【交通トレンド分析274】ストックホルム空港と中央駅を結ぶアーランダエクスプレス 鳥海高太朗


 1月31日(金)に、ANAは羽田から新路線としてスウェーデンのストックホルムへの直行便を週3往復で就航した。私も現地で取材をするべく、先乗りする形でストックホルムへ入ったが、私自身はストックホルムを訪れるのは25年ぶりということだったが、その当時からストックホルムのアーランダ空港とストックホルム中央駅を結ぶ高速列車「アーランダエクスプレス」というのがあった。今回も懐かしさも含めて乗ってみることにした。

 45キロ近い距離を180キロ近い速度で走り、わずか18分ほどで結ぶのだが、驚いたのは運賃である。25年前の2000年に乗車した時の運賃は覚えていないが、現在は片道340スウェーデンクローナで、1クローナが2月1日現在で約14円であり約4760円となっていた。往復割引でも640スウェーデンクローナ(約8960円)で、成田エクスプレスの東京―成田空港間の約79キロをグリーン車に乗ったとしても片道3840円となっており、それ以上の金額となっている。

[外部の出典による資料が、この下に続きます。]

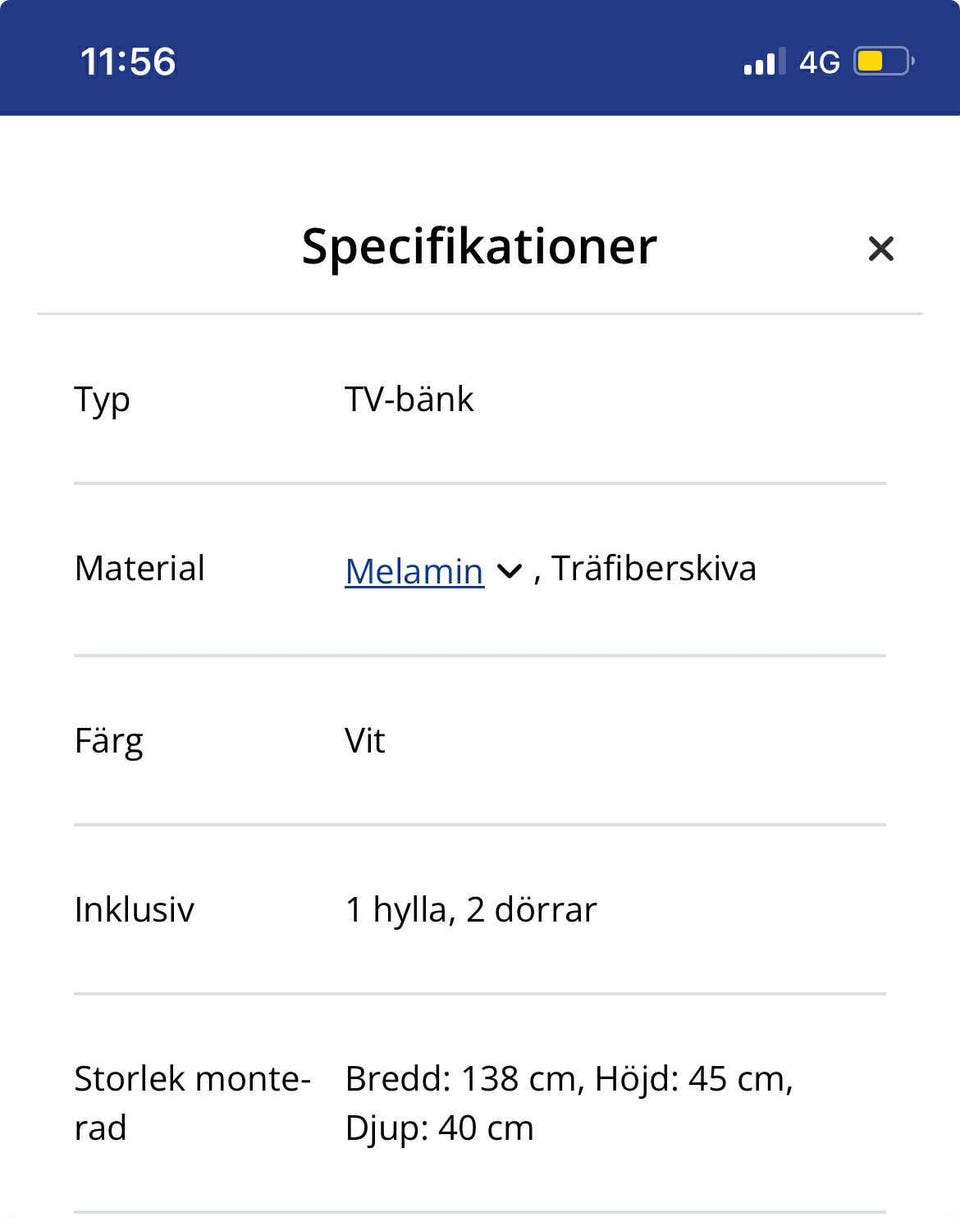Click the Material row label
The image size is (960, 1217).
pos(139,568)
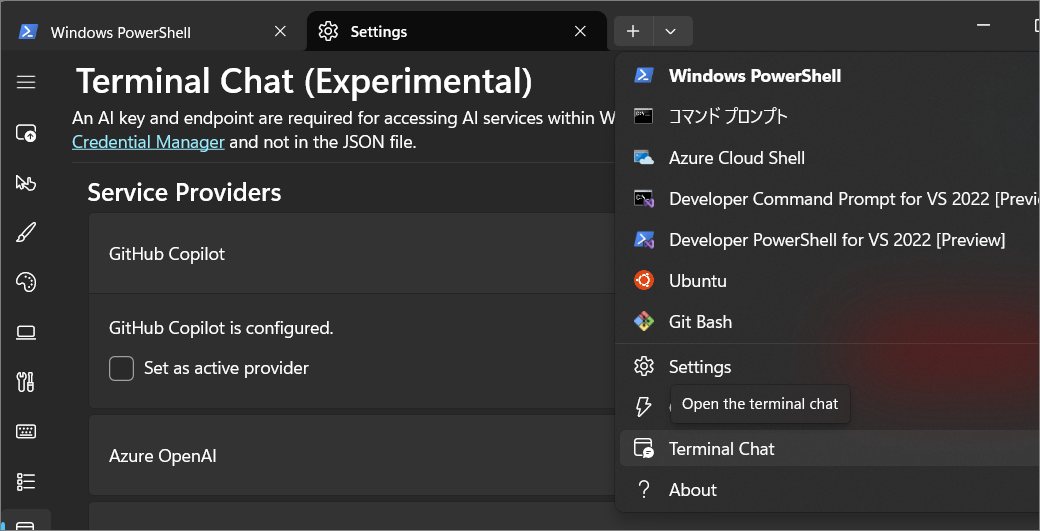Close the Settings tab

tap(580, 32)
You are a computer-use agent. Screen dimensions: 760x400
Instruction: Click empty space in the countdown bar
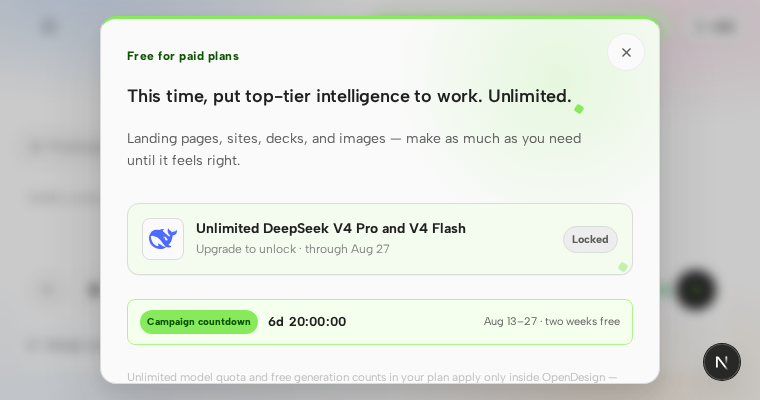415,322
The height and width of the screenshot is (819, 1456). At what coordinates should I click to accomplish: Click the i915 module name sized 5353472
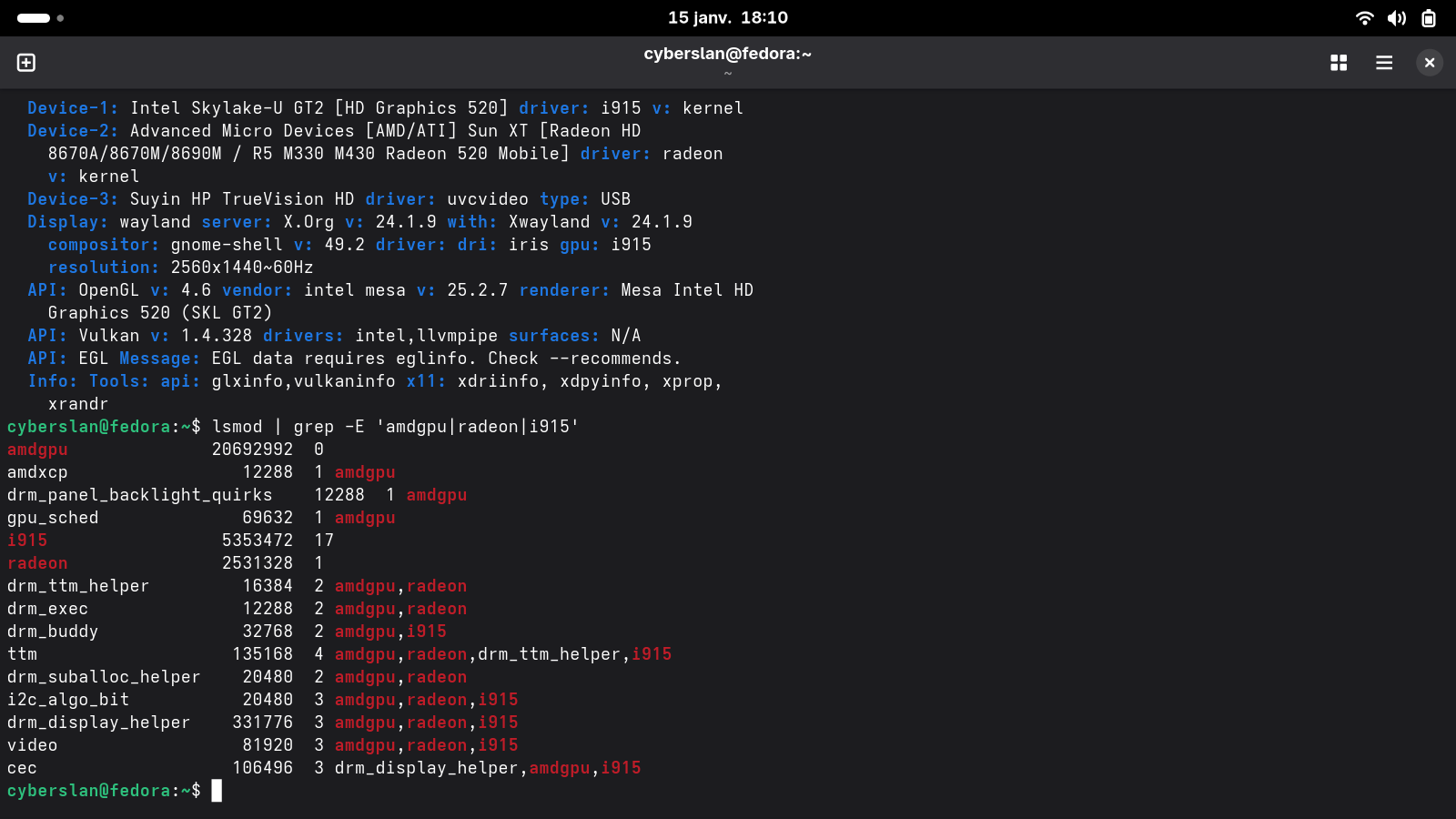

 しかしながら、複数人で利用すると割引があり、1人だと片道340クローナであるが、2人以上は1人あたり120クローナ(約1680円)の追加で利用可能となるので、仮に4人で一緒に購入すれば700クローナ(約9800円)で1人あたり約2450円に下がるのだ。それ以外にも、65歳以上のシニアは210クローナ(約2940円)、18歳~25歳のユースは160クローナ(約2240円)、また子供は17歳までであれば26歳以上の大人が同行する場合は無料となっているなど、割引も充実している。つまり、私みたいに1人で移動する大人が一番高い運賃になるのだ。

 しかしながら、より割安で利用できるバスを利用すると45分近くかかるが、わずか18分でストックホルム中央駅に到着し、何よりもホームの先端にタクシー乗り場があることで、本当にスピーディーな移動が可能で、利便性は抜群であった。列車の本数も多く、10~15分に1本の運転本数で使いやすく、運賃が高いことは事実だが、空港アクセスとしての完成度としては高かった。

 市内中心部から50キロ前後離れている空港の場合、高速鉄道網が整備されていることのメリットは大きく、お金で時間を買うのか、時間をかけて安いバスで行くのか、複数の選択肢があることで、空港自体の価値を高めることになるのだ。今回、ANAが羽田からの直行便を就航したことでスウェーデンが便利になった。訪れる機会はなかなか限られる場所ではあるが、今年の注目旅行先でもあり、物価は高いが早いタイミングでもう一度訪れてみたいと思っている。